(RECORDS SUPPLIED Opens)
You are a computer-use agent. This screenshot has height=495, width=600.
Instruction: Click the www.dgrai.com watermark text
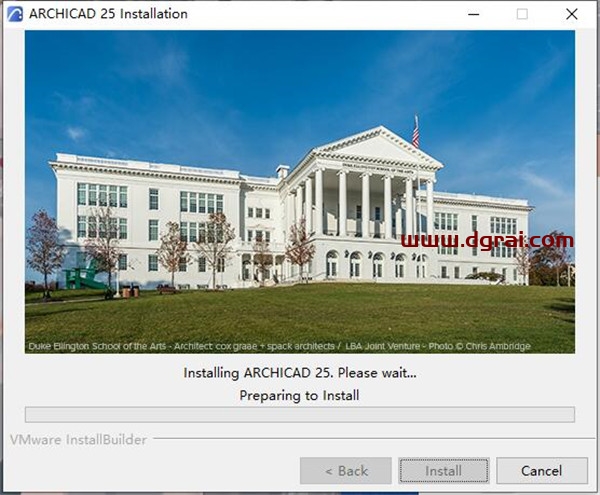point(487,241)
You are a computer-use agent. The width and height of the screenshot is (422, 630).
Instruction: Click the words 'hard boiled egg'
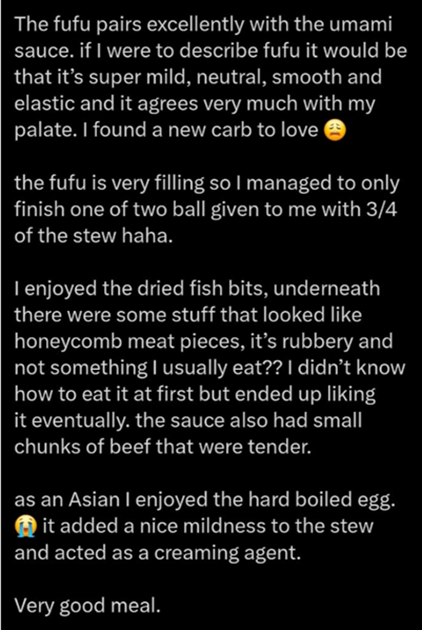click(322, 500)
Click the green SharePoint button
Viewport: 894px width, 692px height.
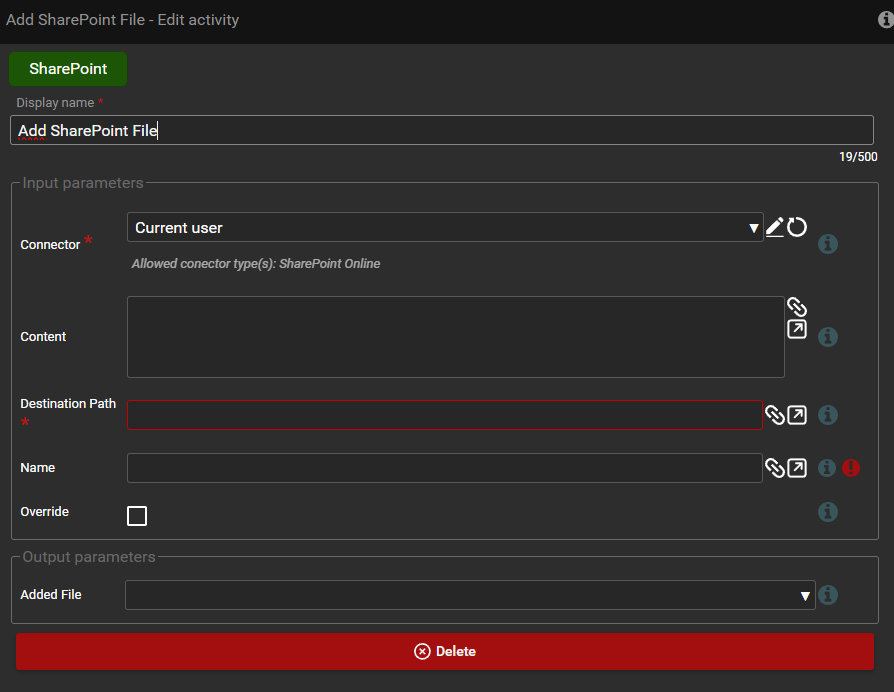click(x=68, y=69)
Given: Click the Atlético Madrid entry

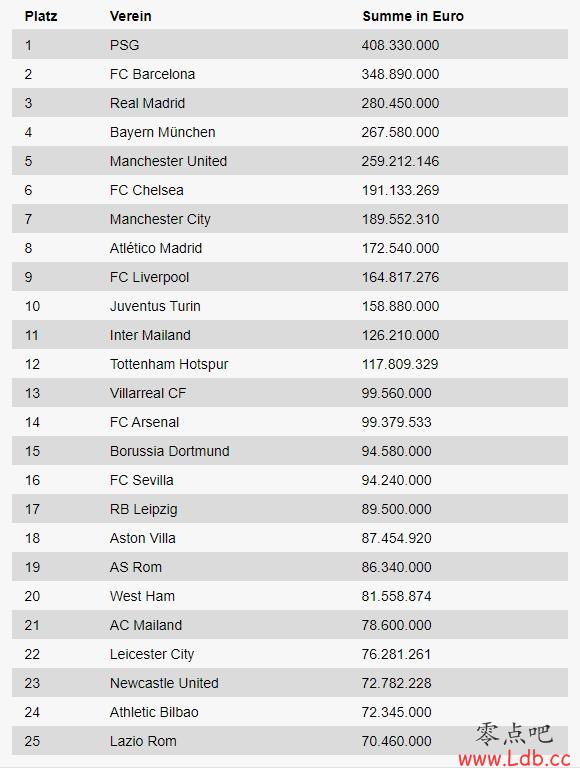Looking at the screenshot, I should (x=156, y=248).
(RECORDS SUPPLIED Closes)
Each record is to be restated word for word; no picture goes in.

You are a computer-use agent. This screenshot has height=495, width=600.
Instruction: Click the www.dgrai.com watermark text
point(487,241)
You are a computer-use agent. The width and height of the screenshot is (422, 630).
Instruction: Click the words 'hard boiled egg'
click(322, 500)
Click the green SharePoint button
Viewport: 894px width, 692px height.
click(x=68, y=69)
Given: Click the Atlético Madrid entry

Looking at the screenshot, I should (x=156, y=248).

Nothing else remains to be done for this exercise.